From Child Study Center (Drs Leckman, Chappell, Pauls, Anderson, and Cohen) and General Clinical Research Centers (Dr Leckman), Depts of Psychiatry (Drs Leckman, Price, McDougle, Barr, and Cohen), Pediatrics (Drs Leckman and Cohen), and Genetics (Dr Pauls), and Abraham Ribicoff Research Facilities, Connecticut Mental Health Center (Drs Price and McDougle), Yale University School of Medicine, New Haven, Conn; Dept of Psychiatry, University of Florida College of Medicine, Gainesville (Dr Goodman); Dept of Physiology, Dartmouth Medical School, Hanover, NH (Dr North); Dept of Psychiatry and Behavioral Science, Johns Hopkins Medical Institutions, Baltimore, Md (Dr Riddle); and Dept of Psychiatry, Medical College of Georgia, Augusta (Ms McSwiggan-Hardin).

Arch Gen Psychiatry. 1994;51(10):782-792. doi:10.1001/archpsyc.1994.03950100030003

Background:  Limited neurobiological data have implicated central arginine vasopressin in the pathobiology of obsessive-compulsive disorder (OCD). Based on twin, family genetic, and pharmacological studies, some forms of OCD are etiologically related to Tourette's syndrome. The role of arginine vasopressin and related compounds such as oxytocin in Tourette's syndrome has not been previously explored.

Methods:  To compare cerebrospinal fluid (CSF) levels of arginine vasopressin and oxytocin, we collected CSF at midday in a standardized fashion from a total of 83 individuals (29 patients with OCD, 23 patients with Tourette's syndrome, and 31 normal controls). We also collected family study data on each subject to determine which subjects had a family history positive for Tourette's syndrome, OCD, or related syndromes.

Results:  In contrast to previous reports, we report similar concentrations of arginine vasopressin for all three groups but increased oxytocin levels in patients with OCD. Remarkably, this increase was observed only in a subset of patients with OCD (n=22) independently identified as being without a personal or family history of tic disorders (P=.0003). In this subgroup of patients, the CSF oxytocin level was correlated with current severity of OCD (n=19,r=.47, P<.05).

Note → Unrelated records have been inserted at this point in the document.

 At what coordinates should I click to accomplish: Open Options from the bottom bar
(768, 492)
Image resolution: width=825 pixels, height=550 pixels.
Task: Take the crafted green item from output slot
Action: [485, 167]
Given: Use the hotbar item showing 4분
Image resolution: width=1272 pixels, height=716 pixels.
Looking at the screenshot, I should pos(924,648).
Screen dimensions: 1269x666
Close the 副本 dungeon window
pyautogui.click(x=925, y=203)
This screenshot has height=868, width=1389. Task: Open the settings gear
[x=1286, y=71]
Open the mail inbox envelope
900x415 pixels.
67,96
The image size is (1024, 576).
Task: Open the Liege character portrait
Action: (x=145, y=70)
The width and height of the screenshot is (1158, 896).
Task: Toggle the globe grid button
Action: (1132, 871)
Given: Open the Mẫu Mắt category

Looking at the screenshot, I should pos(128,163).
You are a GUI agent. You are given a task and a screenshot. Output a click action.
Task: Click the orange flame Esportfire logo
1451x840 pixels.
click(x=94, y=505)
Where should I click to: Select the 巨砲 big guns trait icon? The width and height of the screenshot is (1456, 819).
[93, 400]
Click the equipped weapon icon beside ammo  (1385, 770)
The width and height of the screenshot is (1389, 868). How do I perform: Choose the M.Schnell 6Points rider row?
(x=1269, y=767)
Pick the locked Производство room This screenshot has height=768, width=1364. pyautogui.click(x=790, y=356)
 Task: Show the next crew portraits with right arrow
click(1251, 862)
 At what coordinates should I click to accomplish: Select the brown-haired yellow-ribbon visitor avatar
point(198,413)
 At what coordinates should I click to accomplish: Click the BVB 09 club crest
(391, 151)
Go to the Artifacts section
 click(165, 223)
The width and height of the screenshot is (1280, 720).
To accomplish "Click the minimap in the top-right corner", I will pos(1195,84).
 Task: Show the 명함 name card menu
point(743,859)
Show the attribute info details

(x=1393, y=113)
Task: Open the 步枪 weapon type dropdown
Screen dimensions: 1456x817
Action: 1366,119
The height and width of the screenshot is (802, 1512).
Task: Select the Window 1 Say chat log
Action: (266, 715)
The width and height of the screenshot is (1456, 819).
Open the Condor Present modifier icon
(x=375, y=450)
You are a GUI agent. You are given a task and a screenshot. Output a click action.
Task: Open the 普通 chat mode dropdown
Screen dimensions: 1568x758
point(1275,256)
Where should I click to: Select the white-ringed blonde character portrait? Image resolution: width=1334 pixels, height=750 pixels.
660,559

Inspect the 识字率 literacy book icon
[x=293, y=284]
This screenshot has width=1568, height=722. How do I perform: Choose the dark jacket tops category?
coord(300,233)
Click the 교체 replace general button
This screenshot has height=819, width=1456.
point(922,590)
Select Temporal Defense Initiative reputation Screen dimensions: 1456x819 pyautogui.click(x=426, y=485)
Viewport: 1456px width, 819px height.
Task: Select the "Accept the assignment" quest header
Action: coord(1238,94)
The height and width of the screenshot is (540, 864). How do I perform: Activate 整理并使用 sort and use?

Conclusions:  A possible role for oxytocin in the neurobiology of a subtype of OCD is suggested by the elevated CSF levels of oxytocin and by the correlation between CSF oxytocin levels and OCD severity. These findings reinforce the value of family genetic data in identifying biologically homogeneous (and perhaps more etiologically homogeneous) groups of patients with OCD. Together with emerging pharmacological data showing differential responsiveness to treatment of tic-related OCD vs non—tic-related OCD, these data also argue strongly for the incorporation of tic-relatedness as a variable in biological and behavioral studies of patients with OCD.